*Problem statement:*
Word for word, copy out the data below, omitting pictures.

※

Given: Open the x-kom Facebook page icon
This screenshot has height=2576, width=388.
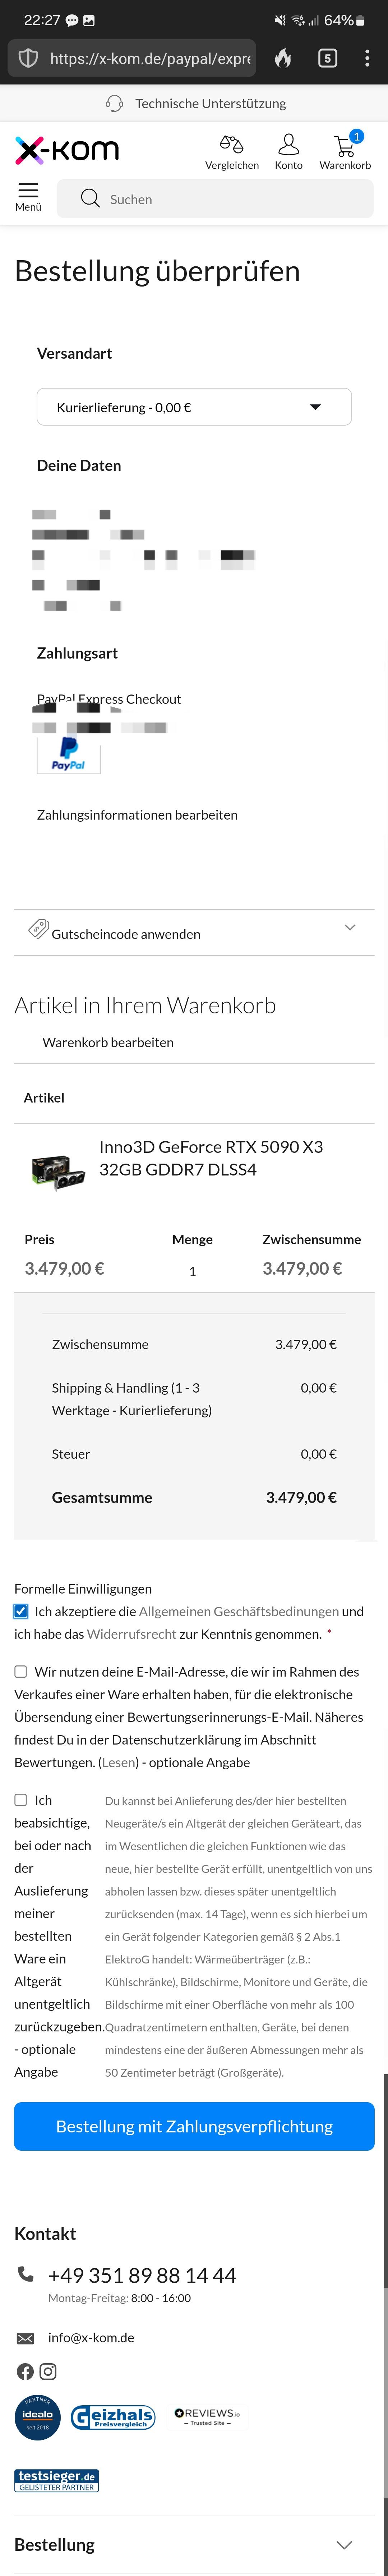Looking at the screenshot, I should point(25,2371).
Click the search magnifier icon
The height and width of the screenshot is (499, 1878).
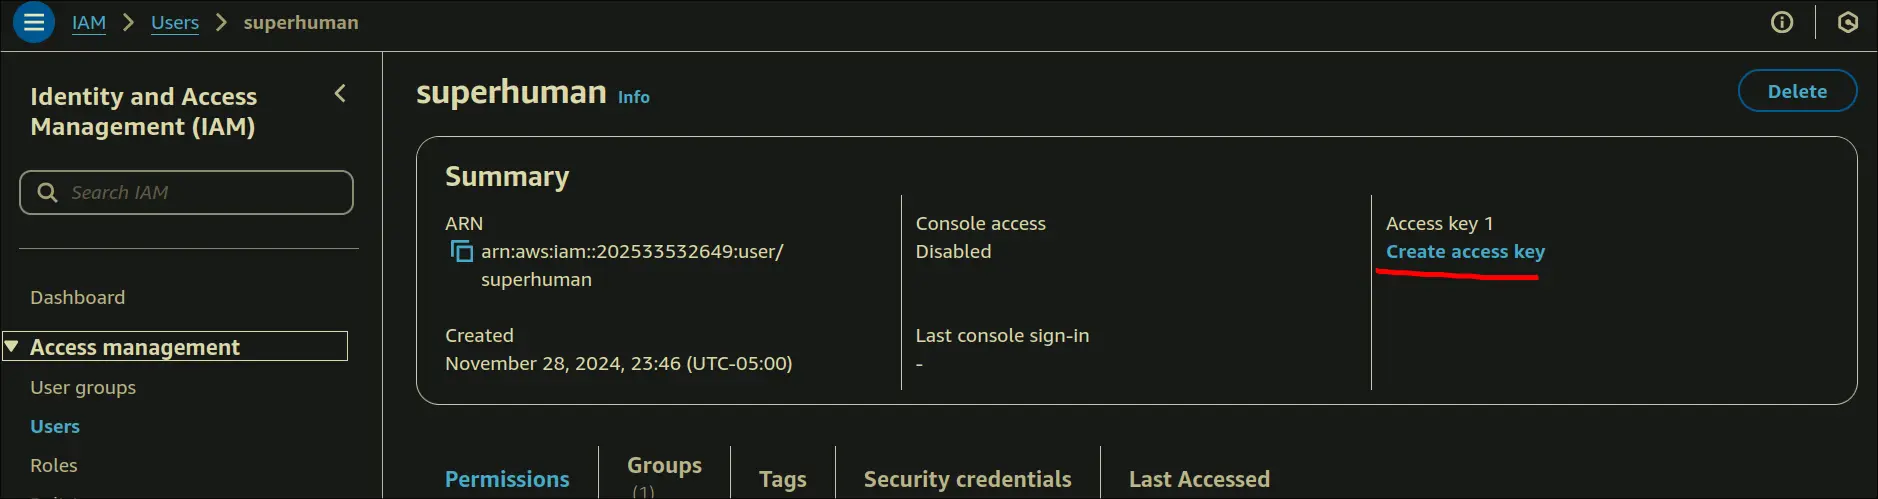tap(47, 192)
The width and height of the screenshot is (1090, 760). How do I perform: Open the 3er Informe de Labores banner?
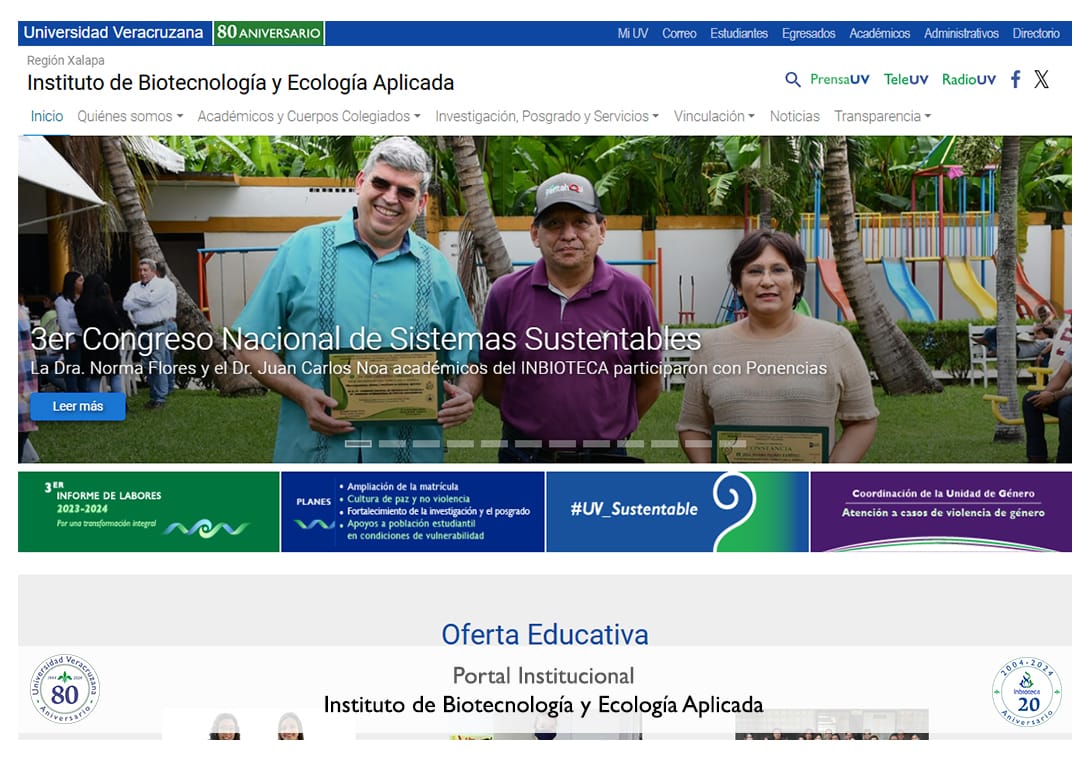(x=149, y=512)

※

*Response area:*
Given: Open the x-kom Facebook page icon
This screenshot has height=2576, width=388.
Looking at the screenshot, I should point(25,2371).
Click the search magnifier icon
The height and width of the screenshot is (499, 1878).
tap(47, 192)
The width and height of the screenshot is (1090, 760). How do I perform: Open the 3er Informe de Labores banner?
(x=149, y=512)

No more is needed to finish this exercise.